- Born: July 20, 1925 Zeeland, Michigan
- Died: December 12, 2009 (aged 84) Los Altos Hills, California
- Citizenship: United States
- Education: Harvard University
- Scientific career
- Fields: Organic chemistry
- Workplaces: University of Wisconsin, Stanford University
- Thesis: A synthetic approach to cantharidin (1951)
- Doctoral advisor: Gilbert Stork
- Doctoral students: K. Barry Sharpless

= Eugene van Tamelen =

American chemist

Eugene Earle van Tamelen (July 20, 1925 - December 12, 2009) was an organic chemist who is especially recognized for his contributions to bioorganic chemistry.

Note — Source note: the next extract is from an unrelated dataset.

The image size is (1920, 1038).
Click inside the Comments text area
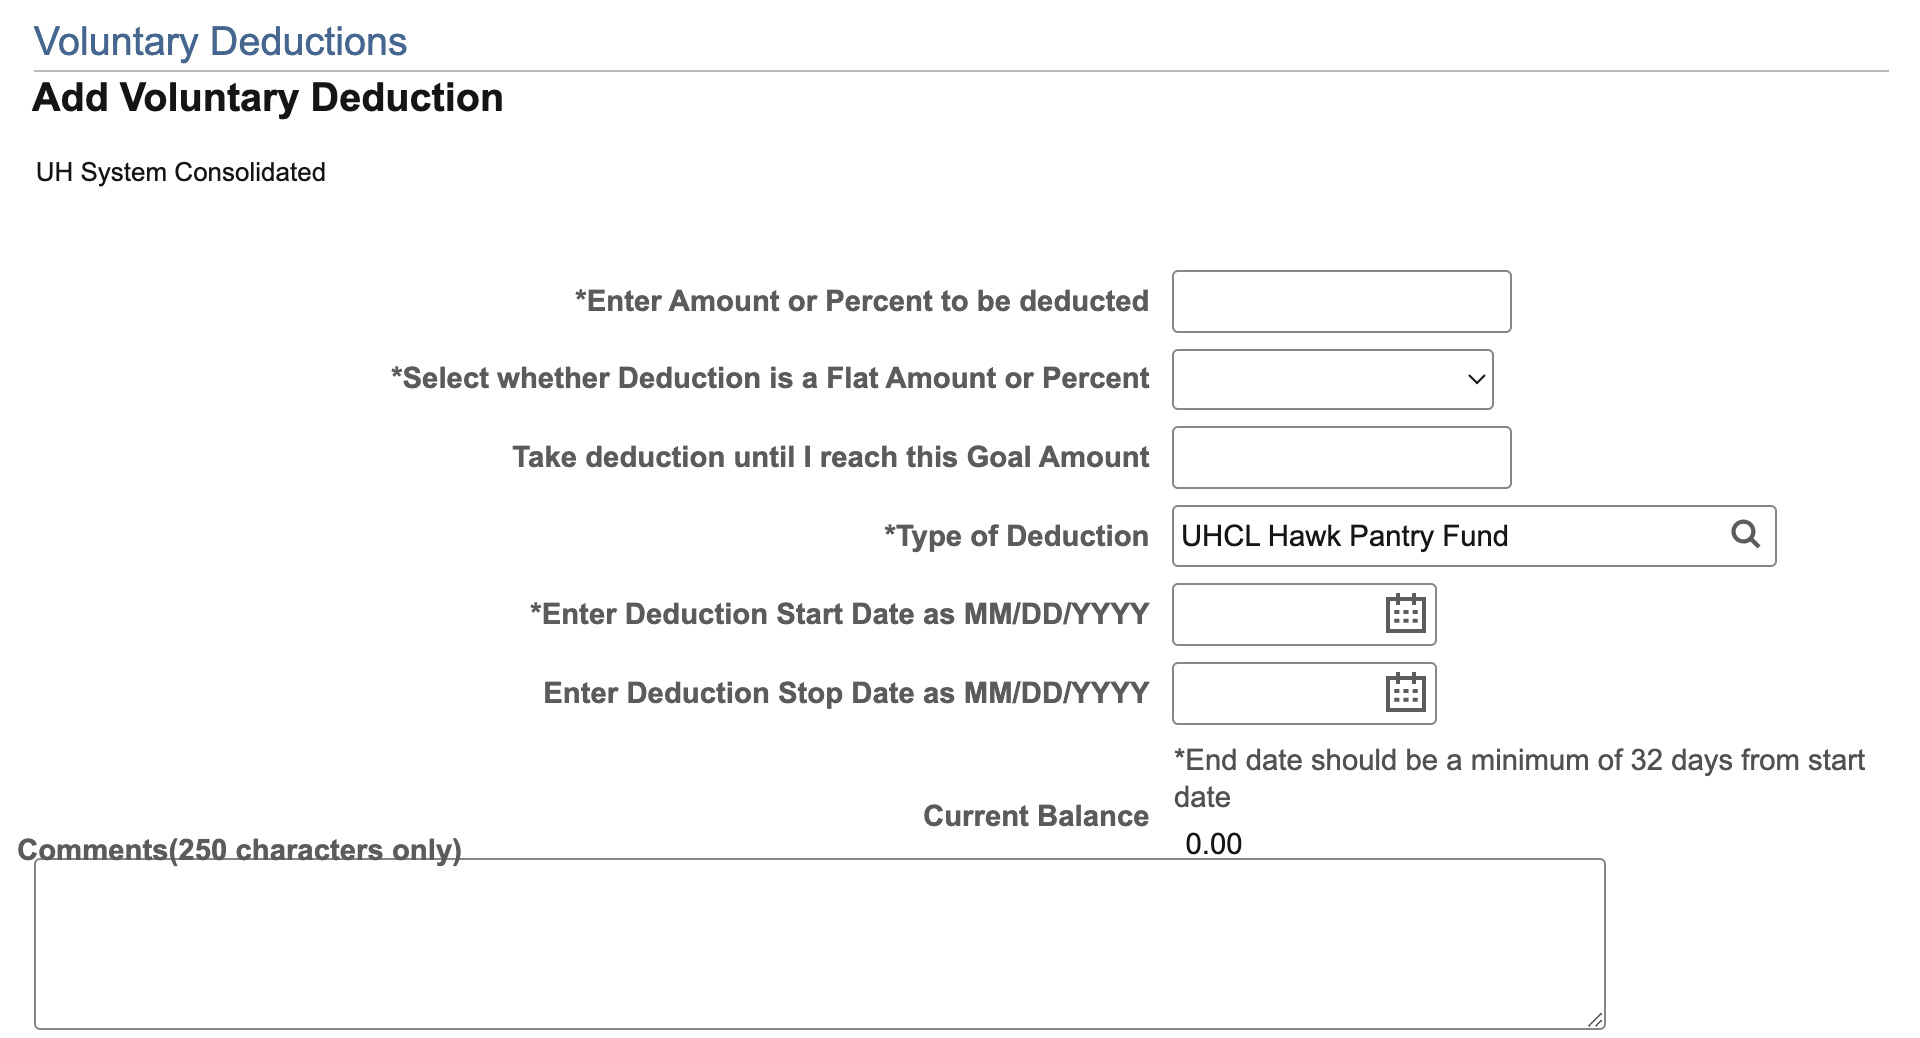(x=819, y=943)
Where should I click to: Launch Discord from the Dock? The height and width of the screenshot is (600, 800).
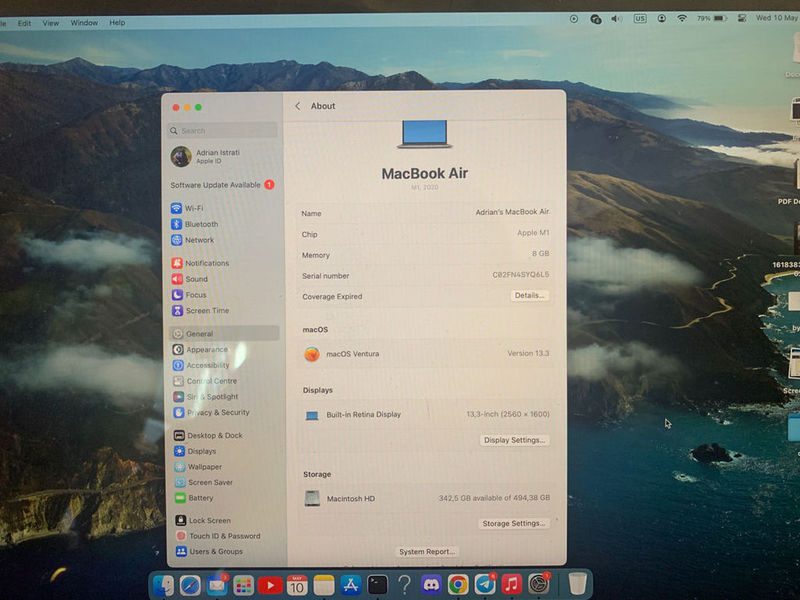[431, 584]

van Tamelen published five papers while an undergraduate at Hope College. He conducted graduate work at Harvard University, receiving his doctorate in 1950 with Gilbert Stork as his advisor. He began his academic career at the University of Wisconsin, later joining the faculty of Stanford University, where he spent the majority of his career. Among his many students was Nobelist K. Barry Sharpless.

He led a team who were the first persons to achieve the total synthesis of yohimbine. He pioneered in what is today called biomimetic synthesis. He was the first to identify squalene oxide as a precursor in the biosynthesis of cholesterol. Van Tamelen was also the first to synthesise Dewar benzene. He developed a system for nitrogen fixation using titanocene.

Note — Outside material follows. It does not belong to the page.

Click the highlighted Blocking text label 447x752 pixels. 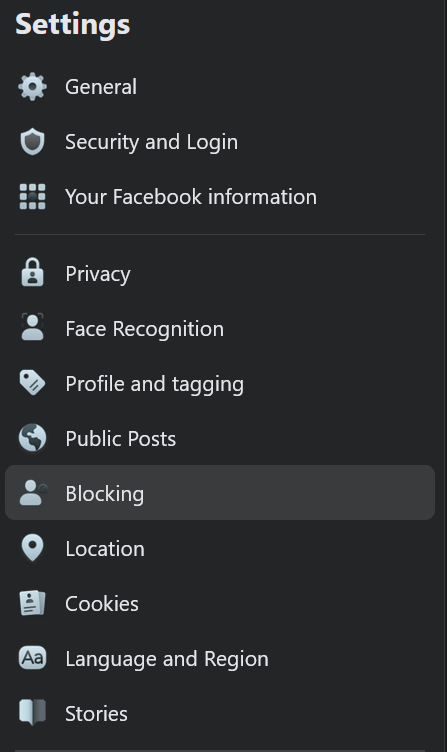pyautogui.click(x=105, y=494)
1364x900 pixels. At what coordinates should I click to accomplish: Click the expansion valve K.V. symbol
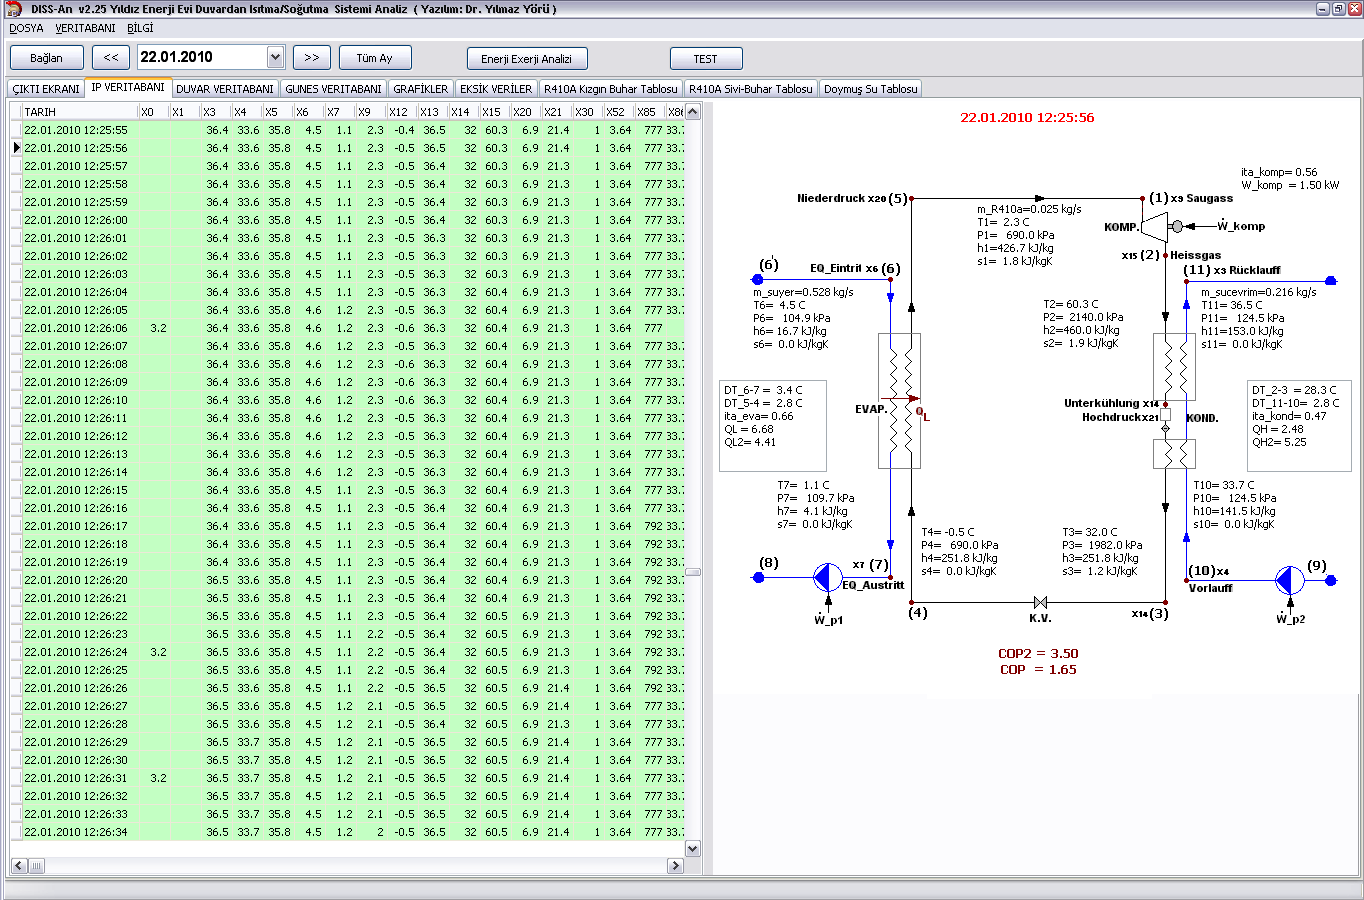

van Tamelen was also the owner of the first Marshall Erdman-built Frank Lloyd Wright-designed pre-fabricated house, commonly known as the "Eugene van Tamelen House".

In 1981, van Tamelen became a founding member of the World Cultural Council.

Eugene van Tamelen died of cancer in 2009.

==Awards==
Among his awards, he received the ACS Award in Pure Chemistry in 1961 and was elected to the US National Academy of Sciences.